EXERCISE PROMPT> Restate the whole of the data verbatim, omitting nothing.

Stored data>
------

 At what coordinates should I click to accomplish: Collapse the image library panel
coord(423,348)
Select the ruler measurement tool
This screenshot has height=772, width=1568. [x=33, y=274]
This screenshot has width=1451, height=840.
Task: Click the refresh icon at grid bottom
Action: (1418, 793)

------

TASK RESPONSE>
 At what coordinates should I click to accomplish: Collapse the image library panel
coord(423,348)
Select the ruler measurement tool
This screenshot has height=772, width=1568. [x=33, y=274]
This screenshot has width=1451, height=840.
Task: Click the refresh icon at grid bottom
Action: (1418, 793)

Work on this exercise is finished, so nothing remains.